South Coast College
- Type: Private for-profit technical college
- Established: 1961
- Dean: Jean Gonzalez, BA, MA
- Location: Orange, California, California, United States 33°47′18″N 117°52′26″W﻿ / ﻿33.788383501893975°N 117.87383386389182°W
- Campus: Urban;
- Website: www.southcoastcollege.edu

= South Coast College =

For-profit technical college in California

South Coast College is a private for-profit technical college in Orange, California.

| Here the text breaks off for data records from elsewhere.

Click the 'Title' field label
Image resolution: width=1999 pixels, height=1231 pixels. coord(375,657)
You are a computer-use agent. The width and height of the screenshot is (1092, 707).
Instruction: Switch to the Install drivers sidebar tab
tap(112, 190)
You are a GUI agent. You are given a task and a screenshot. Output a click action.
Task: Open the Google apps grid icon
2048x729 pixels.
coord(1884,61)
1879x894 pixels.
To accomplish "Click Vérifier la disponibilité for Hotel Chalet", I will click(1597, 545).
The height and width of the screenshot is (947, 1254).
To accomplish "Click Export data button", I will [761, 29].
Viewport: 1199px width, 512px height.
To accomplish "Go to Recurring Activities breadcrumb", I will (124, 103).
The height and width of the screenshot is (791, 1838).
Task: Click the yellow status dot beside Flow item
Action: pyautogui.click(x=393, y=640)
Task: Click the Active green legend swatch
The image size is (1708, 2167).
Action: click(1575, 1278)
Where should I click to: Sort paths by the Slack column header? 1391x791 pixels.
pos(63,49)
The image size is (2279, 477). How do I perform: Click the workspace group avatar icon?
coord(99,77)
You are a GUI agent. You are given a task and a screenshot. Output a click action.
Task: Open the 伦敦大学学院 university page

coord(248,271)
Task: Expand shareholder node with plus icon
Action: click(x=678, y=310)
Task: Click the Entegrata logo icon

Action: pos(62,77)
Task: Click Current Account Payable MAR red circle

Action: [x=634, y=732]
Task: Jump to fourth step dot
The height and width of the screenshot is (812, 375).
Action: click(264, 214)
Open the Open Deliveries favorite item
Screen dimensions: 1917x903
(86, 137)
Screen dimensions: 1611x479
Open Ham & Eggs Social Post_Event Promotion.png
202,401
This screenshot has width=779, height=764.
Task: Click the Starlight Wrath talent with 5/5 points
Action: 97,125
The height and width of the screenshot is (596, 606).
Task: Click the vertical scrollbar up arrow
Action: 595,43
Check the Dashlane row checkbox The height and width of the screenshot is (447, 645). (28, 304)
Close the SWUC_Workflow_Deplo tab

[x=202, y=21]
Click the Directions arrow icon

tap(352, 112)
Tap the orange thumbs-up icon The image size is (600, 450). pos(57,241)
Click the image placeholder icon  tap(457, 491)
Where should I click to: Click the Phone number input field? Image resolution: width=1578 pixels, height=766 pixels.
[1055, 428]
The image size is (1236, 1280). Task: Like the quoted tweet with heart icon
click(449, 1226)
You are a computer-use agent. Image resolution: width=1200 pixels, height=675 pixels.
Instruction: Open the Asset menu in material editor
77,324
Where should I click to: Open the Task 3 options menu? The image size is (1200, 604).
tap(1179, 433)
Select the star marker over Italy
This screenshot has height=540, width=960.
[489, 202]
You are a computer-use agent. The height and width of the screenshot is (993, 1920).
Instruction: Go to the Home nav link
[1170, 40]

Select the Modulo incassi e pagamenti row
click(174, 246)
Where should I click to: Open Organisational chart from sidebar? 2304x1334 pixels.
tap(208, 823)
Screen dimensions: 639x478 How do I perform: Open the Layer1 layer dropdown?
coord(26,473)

It offers certificates for career preparation in court reporting and medical assistant careers and a paralegal Associate of Arts degree. It is accredited by the Accrediting Commission of Career Schools and Colleges and approved by the Bureau for Private Postsecondary Education in the state of California, for court reporting, paralegal, and medical assistant programs.

== History ==
H. S. Whitley founded the Stenotype School of Long Beach in 1961 as its director-owner. A private college, it relocated to Westminster and was renamed Whitley College of Court Reporting. Whitley College merged again, in 1980, with Orange County College of Court Reporting and was re-named South Coast College. The college relocated to Anaheim in 1993 and, in 2001, to its facility in the city of Orange.

== Academics ==

South Coast College offers certificates in court reporting and medical assisting, as well as a paralegal Associate of Arts degree. The court reporting program is approved by the National Court Reporters Association.